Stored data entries

==================================================

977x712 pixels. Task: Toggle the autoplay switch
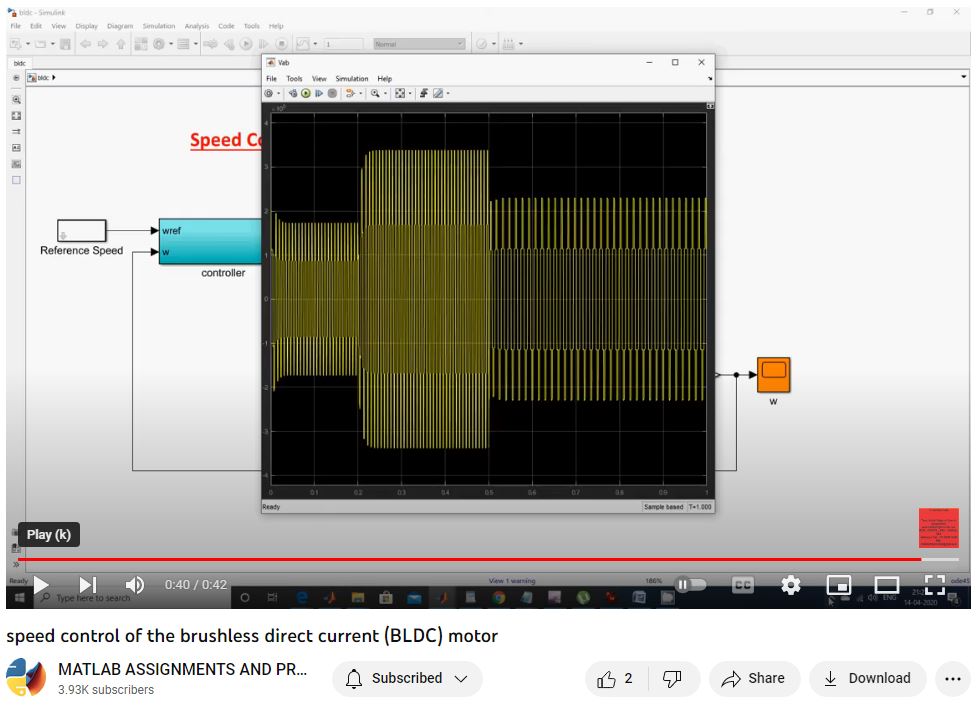[690, 585]
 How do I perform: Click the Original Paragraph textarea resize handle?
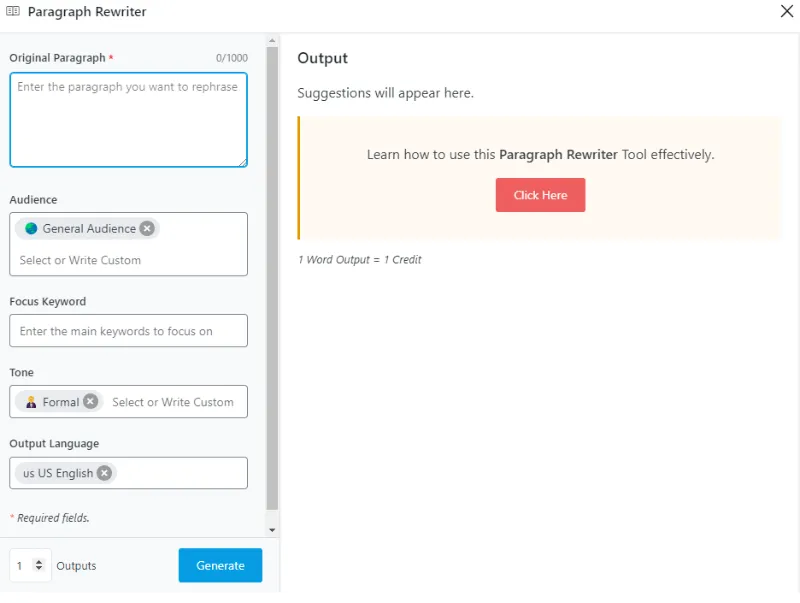[x=242, y=162]
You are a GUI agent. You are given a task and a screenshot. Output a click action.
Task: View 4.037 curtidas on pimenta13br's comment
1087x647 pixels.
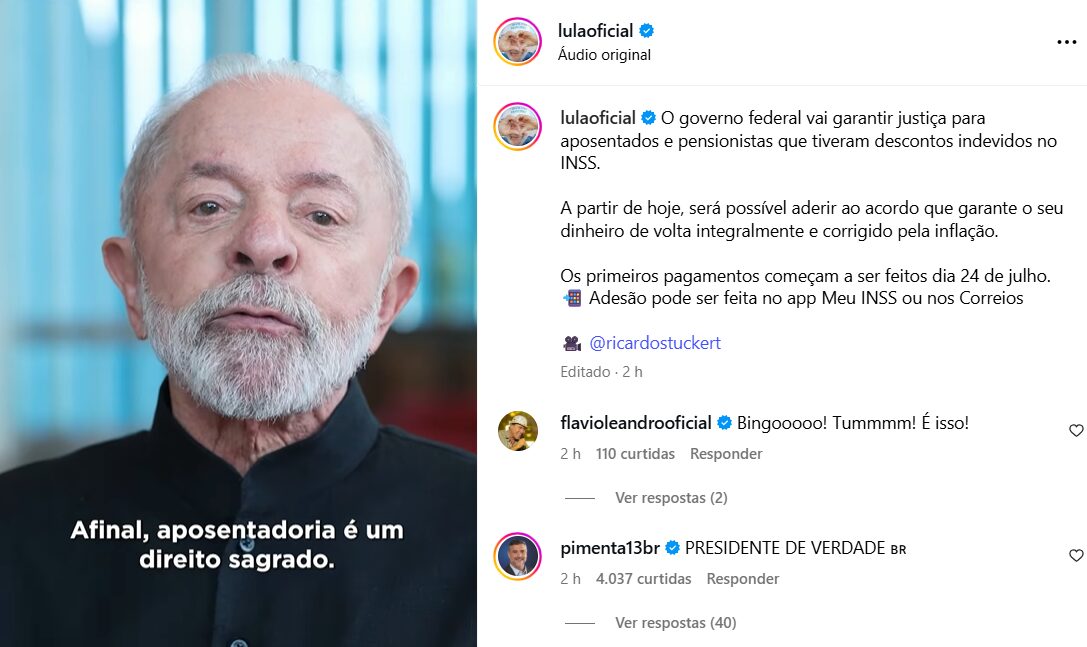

==================================================

** EXERCISE DIRECTIONS **
Pictures are to be left out when the lines from the one containing "How do I perform: Click" through the end of the records above are repeated exactly; no other line is wanted.

** WRITTEN ANSWER **
 How do I perform: Click the Original Paragraph textarea resize handle?
[x=242, y=162]
You are a GUI agent. You are given a task and a screenshot. Output a click action.
Task: View 4.037 curtidas on pimenta13br's comment
1087x647 pixels.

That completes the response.